Les vieux de Jacques Brel

16 octobre 2003

À 20 ans, étudiant à Arles-Marseille, j’étais marqué par Edith Piaf. Sa mort en 1963, à l’âge de 48 ans (1915-1963), m’avait très peiné. Sa présence sur scène sa voix ses chansons poignantes, ainsi que sa vie tumultueuse, la rendirent très populaire.
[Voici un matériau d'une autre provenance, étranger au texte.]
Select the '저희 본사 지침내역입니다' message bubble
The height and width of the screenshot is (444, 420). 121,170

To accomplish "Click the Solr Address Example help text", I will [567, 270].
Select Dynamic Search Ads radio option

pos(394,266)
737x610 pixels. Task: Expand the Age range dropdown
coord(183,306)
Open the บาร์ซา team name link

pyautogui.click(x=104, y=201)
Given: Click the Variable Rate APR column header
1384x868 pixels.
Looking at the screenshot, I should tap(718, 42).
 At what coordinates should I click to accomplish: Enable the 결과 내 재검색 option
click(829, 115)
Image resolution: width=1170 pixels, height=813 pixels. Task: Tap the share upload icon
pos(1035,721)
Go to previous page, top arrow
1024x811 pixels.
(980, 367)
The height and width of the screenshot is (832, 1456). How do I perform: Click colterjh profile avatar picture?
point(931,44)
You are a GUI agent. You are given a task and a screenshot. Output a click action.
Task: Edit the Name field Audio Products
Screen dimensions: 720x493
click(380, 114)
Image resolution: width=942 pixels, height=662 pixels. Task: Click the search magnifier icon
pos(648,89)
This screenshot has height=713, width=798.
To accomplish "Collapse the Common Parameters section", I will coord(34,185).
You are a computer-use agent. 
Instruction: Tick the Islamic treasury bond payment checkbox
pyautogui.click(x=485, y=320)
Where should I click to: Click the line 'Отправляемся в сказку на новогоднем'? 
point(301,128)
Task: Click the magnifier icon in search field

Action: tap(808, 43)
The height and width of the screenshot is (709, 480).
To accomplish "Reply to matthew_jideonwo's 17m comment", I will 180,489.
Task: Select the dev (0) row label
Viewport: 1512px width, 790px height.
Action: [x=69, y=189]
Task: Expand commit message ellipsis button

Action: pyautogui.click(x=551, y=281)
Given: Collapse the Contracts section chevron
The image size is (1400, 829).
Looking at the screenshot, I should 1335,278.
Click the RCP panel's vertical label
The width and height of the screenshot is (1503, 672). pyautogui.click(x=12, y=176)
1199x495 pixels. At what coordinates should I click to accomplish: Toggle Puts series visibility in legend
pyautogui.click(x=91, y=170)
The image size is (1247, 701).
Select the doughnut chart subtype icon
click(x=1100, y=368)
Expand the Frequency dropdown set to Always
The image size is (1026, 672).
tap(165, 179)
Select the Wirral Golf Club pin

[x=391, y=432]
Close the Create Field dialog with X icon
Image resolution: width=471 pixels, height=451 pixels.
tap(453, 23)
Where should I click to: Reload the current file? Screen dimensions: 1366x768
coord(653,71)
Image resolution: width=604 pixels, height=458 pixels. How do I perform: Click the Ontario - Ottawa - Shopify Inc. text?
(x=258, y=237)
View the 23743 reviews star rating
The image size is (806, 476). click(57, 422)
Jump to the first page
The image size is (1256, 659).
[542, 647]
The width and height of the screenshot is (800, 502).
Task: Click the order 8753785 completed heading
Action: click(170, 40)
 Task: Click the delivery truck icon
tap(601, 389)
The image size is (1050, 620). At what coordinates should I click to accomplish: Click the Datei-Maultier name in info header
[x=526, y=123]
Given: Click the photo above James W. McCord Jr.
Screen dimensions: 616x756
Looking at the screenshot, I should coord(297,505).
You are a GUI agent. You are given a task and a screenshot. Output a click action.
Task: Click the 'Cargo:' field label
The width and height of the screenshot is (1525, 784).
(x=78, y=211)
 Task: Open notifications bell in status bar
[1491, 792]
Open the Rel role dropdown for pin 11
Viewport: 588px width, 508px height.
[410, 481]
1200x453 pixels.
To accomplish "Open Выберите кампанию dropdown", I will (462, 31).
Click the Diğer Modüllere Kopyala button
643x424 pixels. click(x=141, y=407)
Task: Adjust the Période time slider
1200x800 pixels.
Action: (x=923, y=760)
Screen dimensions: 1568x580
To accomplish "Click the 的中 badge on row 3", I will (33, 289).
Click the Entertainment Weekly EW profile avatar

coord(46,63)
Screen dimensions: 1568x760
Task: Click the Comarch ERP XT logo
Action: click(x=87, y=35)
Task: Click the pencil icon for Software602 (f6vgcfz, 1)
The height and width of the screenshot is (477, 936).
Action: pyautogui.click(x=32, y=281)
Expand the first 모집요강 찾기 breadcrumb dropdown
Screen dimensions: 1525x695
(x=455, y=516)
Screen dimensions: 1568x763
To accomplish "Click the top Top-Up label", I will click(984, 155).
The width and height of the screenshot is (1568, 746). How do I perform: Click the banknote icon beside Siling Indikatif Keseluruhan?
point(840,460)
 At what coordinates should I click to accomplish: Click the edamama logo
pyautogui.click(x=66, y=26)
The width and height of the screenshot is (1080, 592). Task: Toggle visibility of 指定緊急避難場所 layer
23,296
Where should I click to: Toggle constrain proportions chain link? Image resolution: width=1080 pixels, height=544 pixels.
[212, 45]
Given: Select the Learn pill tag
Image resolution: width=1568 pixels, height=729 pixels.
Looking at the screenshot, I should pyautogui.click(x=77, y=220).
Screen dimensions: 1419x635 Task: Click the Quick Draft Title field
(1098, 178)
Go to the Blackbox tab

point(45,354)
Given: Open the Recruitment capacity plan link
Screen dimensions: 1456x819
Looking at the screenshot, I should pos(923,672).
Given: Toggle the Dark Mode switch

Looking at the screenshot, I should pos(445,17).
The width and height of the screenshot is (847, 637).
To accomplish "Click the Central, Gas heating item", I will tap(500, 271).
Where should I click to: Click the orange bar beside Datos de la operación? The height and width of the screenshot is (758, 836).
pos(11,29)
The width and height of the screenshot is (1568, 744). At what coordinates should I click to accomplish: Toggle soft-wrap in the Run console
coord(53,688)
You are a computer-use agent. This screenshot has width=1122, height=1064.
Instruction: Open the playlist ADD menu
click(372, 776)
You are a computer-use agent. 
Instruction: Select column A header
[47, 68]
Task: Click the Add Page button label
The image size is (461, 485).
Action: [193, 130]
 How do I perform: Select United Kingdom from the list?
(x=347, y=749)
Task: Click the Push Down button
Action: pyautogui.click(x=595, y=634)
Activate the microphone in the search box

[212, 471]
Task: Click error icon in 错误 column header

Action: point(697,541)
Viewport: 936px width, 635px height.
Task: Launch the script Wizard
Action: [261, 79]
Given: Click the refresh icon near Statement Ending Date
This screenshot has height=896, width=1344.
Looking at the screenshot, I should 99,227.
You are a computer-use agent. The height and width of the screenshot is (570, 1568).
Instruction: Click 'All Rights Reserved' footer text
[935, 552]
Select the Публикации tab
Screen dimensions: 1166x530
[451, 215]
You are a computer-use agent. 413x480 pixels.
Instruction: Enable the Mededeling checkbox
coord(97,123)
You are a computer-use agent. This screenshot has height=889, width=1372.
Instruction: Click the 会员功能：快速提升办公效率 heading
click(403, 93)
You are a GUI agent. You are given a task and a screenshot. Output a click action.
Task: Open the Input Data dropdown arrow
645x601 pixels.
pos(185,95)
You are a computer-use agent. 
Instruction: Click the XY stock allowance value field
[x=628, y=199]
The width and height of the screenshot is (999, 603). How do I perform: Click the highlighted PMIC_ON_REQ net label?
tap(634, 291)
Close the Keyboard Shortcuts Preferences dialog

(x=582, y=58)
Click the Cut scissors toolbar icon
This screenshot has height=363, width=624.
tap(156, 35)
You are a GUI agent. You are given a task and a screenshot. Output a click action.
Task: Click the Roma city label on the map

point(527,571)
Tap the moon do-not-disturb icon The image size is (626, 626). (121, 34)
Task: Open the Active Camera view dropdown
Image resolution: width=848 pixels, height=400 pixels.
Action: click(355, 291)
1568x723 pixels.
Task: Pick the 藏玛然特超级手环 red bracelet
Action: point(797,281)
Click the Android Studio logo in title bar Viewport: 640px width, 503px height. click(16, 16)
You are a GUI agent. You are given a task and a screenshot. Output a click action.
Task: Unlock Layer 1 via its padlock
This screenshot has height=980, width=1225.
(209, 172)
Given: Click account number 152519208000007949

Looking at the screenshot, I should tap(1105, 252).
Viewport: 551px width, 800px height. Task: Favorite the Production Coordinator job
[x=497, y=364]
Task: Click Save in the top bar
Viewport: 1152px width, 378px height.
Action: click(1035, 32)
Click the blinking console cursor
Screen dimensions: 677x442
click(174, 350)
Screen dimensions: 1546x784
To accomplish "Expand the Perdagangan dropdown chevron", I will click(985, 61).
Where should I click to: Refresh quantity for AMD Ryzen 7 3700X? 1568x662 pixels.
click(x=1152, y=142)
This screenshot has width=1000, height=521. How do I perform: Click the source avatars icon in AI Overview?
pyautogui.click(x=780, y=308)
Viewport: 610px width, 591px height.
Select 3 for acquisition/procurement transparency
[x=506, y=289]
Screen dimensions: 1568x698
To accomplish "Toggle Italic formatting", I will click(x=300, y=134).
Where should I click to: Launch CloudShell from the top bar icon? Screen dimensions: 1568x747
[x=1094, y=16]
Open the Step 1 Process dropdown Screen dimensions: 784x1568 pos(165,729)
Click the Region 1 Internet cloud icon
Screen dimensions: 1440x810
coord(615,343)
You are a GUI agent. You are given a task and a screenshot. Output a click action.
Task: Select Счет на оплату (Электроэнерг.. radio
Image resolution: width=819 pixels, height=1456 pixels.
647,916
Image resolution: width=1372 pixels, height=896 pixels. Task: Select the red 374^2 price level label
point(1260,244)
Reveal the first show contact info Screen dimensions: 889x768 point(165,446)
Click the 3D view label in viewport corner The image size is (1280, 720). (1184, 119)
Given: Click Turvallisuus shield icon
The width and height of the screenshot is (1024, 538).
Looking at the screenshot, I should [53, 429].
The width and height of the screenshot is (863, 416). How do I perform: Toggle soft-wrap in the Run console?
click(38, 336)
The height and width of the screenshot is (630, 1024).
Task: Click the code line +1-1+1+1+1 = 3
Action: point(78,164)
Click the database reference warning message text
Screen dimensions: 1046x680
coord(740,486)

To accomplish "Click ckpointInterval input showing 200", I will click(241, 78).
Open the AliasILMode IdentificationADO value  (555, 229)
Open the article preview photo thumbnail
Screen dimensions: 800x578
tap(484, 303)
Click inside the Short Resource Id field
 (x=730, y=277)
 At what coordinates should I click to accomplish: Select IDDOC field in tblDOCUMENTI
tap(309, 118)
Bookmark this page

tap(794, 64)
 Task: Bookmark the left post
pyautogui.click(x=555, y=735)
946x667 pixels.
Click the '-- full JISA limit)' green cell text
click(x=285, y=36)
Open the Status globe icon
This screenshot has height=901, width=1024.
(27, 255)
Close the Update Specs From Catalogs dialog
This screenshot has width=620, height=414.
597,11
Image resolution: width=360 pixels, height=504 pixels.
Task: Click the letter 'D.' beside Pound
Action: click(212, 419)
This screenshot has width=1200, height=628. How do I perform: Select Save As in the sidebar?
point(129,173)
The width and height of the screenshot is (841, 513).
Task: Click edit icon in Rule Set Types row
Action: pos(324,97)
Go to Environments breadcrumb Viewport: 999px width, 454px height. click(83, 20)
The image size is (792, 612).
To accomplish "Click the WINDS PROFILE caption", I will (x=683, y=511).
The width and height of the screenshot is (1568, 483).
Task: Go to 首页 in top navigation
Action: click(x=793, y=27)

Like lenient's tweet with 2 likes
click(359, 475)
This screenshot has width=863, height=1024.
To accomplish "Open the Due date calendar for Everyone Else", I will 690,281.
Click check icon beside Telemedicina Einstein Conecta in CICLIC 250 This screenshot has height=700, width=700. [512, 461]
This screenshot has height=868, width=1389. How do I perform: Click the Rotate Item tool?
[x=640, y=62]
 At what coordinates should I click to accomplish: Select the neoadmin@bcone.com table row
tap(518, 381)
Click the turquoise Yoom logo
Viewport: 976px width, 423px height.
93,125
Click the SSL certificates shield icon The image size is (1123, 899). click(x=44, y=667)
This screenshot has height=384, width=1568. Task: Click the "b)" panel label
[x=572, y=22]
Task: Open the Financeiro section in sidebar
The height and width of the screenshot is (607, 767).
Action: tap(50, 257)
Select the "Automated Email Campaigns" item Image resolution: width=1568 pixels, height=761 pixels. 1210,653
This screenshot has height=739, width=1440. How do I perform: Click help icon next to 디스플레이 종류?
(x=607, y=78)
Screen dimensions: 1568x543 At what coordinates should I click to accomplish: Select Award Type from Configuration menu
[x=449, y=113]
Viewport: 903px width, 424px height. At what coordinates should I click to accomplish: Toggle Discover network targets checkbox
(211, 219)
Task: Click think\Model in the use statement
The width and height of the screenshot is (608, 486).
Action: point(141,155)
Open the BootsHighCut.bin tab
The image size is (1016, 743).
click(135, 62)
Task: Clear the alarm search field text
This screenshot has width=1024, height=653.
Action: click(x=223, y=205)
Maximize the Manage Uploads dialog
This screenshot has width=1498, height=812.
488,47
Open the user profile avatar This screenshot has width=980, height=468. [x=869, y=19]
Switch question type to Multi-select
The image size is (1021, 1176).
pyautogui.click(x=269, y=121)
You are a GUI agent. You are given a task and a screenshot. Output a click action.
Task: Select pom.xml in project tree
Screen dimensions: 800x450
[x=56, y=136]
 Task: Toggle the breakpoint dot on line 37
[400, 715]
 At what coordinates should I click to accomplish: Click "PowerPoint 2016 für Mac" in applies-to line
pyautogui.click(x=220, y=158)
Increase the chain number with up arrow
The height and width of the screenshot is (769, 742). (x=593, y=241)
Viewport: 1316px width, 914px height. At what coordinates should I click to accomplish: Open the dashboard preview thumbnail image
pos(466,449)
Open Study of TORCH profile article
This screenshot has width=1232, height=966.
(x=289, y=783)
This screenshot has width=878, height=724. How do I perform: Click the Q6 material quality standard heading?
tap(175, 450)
Quelques années plus tard, le 9 octobre 1978, ma peine fut doublée par la disparition de Jacques Brel, à l’âge de 48 ans (1929-1978). Parolier et compositeur, il se rendit célèbre pour la qualité de ses textes : poétiques, passionnés ou satiriques. Morts tous les deux à 48 ans, je suis heureux de constater que le souvenir de ces deux monstres de la chanson ne s’efface pas. J’ai eu le plaisir d’entendre le 4 octobre 2003, sur RFO, l’émission de divertissement de Michel Drucker consacrée à Jacques Brel.
Son œuvre et son talent restent présents dans l’esprit de tous ceux qui ont eu la chance de l’applaudir sur scène, mais aussi un modèle pour de nouvelles générations de publics et d’artistes. Sur la scène de sa vie. Frénétique tourbillon à mille temps, Jacques Brel nous exporte au voyage lors d’un parcours qui nous mène à la sève-même de ses textes.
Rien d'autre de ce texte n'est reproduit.